EXERCISE INSTRUCTIONS
Look for "Terms" in every line of the listing. Copy the lines that have it.

▬▬▬▬▬▬▬▬▬▬

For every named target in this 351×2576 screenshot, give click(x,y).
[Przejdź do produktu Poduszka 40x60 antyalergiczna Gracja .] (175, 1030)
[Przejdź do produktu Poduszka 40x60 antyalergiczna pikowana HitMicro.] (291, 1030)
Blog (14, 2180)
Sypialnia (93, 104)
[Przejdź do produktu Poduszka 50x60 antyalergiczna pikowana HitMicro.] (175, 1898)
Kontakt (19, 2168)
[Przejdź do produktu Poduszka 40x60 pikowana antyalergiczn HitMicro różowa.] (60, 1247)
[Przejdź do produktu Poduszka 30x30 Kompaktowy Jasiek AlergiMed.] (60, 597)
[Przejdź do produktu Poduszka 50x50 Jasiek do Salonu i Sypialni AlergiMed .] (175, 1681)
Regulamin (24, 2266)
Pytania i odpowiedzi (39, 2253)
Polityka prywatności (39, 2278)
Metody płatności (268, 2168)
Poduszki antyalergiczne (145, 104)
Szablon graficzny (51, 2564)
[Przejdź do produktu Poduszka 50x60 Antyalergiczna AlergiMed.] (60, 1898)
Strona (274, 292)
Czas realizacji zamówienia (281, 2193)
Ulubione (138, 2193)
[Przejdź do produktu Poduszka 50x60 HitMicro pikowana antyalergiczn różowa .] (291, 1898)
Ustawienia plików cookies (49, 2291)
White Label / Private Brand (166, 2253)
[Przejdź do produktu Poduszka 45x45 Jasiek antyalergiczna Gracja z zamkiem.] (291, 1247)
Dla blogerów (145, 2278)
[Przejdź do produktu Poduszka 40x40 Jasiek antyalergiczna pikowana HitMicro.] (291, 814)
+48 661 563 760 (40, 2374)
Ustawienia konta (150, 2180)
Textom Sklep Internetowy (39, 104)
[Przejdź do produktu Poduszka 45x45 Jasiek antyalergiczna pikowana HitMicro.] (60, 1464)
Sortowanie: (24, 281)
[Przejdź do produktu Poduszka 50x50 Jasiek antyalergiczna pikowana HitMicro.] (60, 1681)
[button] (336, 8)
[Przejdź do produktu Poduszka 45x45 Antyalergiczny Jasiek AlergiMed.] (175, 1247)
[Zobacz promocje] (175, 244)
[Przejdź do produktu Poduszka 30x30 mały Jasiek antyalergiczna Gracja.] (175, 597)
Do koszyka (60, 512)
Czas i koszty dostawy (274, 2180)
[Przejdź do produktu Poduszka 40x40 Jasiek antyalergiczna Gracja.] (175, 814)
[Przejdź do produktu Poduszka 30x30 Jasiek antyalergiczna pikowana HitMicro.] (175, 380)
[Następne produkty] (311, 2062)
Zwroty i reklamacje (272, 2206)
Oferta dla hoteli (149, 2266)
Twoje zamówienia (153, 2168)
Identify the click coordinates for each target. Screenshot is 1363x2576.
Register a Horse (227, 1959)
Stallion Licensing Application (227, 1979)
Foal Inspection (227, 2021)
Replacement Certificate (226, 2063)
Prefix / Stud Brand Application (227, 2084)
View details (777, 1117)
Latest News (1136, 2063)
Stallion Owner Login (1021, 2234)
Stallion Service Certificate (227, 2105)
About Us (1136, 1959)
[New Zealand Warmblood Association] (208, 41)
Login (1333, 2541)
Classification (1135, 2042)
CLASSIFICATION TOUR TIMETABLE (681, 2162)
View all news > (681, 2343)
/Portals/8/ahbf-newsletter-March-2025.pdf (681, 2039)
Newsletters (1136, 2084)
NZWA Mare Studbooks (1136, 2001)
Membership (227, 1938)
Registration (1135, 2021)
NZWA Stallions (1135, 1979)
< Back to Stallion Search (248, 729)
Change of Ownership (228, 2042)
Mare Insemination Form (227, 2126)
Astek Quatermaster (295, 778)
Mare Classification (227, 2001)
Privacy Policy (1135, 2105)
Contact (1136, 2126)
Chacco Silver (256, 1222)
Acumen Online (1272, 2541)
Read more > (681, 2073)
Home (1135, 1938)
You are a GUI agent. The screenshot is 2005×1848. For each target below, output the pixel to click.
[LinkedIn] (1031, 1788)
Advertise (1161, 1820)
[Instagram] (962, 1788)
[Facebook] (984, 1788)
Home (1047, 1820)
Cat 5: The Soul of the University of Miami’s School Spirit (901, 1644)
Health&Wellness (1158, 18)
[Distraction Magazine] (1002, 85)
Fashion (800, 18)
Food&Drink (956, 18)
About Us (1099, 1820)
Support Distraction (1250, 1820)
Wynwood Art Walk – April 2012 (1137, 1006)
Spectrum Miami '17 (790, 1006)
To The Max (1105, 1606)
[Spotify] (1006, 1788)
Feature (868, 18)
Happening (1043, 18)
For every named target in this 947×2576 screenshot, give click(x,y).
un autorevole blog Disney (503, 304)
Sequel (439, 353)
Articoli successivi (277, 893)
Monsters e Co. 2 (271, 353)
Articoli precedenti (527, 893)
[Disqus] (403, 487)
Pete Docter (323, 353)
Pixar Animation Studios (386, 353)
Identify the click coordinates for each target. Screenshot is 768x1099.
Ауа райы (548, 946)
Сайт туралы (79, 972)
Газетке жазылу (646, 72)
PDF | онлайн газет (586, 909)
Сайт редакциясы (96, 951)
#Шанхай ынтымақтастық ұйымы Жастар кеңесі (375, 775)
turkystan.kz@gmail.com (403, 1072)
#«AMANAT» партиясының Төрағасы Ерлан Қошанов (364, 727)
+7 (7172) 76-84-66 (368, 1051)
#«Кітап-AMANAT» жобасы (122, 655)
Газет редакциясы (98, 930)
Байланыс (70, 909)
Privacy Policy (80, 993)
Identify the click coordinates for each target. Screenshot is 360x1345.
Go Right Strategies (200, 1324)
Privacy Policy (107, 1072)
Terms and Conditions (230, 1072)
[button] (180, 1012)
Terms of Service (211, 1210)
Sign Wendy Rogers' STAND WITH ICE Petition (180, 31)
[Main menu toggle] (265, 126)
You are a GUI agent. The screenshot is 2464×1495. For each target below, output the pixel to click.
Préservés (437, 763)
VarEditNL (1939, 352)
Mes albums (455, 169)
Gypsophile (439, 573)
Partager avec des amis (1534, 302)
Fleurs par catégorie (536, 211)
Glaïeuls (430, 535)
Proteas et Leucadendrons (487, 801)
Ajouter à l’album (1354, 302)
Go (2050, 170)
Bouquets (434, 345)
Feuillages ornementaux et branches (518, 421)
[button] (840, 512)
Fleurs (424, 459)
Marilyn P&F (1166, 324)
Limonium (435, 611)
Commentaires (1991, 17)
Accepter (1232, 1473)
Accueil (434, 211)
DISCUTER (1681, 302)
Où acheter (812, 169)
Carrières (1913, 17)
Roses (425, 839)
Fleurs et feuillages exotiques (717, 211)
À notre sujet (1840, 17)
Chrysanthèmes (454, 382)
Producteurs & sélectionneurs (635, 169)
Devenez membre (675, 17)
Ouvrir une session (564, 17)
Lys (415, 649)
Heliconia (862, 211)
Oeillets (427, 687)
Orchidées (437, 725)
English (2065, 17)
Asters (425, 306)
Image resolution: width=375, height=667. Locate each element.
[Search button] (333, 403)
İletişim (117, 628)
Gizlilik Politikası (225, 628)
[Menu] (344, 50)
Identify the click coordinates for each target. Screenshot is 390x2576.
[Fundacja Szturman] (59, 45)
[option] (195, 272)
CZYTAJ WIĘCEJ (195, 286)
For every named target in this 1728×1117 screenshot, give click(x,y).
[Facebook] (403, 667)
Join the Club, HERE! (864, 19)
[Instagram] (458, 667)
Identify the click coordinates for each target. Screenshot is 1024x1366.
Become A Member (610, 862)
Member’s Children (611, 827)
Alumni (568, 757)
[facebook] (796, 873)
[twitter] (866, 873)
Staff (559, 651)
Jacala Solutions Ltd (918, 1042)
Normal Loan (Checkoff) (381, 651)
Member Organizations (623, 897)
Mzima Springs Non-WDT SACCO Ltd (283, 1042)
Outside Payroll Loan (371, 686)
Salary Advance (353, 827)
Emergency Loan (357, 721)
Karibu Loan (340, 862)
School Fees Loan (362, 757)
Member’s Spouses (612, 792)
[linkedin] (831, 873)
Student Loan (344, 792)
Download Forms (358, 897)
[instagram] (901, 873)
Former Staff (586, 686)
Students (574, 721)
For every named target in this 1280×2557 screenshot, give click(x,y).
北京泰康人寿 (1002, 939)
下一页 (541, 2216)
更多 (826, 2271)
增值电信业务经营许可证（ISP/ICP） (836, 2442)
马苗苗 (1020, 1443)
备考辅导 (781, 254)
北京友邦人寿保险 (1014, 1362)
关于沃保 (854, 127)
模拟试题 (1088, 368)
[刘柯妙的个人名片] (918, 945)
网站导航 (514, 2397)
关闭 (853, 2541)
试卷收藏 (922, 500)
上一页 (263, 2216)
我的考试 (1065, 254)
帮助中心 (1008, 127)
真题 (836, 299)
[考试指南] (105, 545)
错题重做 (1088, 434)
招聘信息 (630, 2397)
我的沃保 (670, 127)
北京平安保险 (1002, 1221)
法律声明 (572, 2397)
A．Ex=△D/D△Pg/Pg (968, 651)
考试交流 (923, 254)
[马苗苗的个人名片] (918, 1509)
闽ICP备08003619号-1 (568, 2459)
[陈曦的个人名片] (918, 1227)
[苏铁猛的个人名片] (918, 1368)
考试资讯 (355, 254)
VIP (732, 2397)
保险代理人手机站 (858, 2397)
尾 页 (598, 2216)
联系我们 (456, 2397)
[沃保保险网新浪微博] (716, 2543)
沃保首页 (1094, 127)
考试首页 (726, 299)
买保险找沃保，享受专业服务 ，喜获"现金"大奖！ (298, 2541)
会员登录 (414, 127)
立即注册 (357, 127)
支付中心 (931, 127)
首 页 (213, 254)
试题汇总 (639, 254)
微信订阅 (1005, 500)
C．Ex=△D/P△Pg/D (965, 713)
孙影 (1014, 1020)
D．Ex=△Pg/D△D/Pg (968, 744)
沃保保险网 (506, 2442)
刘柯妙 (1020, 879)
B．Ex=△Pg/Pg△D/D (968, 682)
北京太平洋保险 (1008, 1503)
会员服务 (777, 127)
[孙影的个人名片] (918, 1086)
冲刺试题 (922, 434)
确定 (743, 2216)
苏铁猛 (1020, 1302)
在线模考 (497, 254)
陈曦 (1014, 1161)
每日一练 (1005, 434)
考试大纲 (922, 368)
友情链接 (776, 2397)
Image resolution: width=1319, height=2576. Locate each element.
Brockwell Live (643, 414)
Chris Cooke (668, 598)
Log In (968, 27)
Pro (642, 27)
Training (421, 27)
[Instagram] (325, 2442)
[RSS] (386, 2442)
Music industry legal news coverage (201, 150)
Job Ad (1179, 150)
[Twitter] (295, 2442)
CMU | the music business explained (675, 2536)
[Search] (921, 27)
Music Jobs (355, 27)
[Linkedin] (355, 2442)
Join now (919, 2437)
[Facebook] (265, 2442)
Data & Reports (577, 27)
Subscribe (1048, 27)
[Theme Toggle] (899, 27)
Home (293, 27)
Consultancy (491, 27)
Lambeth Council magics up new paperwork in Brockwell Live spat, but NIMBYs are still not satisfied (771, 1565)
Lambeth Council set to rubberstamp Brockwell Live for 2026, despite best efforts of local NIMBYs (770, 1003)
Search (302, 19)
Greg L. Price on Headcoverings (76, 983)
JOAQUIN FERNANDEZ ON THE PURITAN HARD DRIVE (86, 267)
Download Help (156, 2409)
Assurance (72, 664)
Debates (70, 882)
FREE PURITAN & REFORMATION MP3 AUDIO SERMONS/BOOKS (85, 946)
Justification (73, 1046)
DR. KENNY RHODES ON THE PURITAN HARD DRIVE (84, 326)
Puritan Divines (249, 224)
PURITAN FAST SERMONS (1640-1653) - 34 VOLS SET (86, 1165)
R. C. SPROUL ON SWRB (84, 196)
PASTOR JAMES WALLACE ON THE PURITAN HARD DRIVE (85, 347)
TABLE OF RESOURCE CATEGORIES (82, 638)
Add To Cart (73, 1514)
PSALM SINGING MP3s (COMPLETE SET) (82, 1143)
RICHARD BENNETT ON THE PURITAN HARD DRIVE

▬▬▬▬▬▬▬▬▬▬

REPLY TO THE TASK
Terms and Conditions (230, 1072)
Terms of Service (211, 1210)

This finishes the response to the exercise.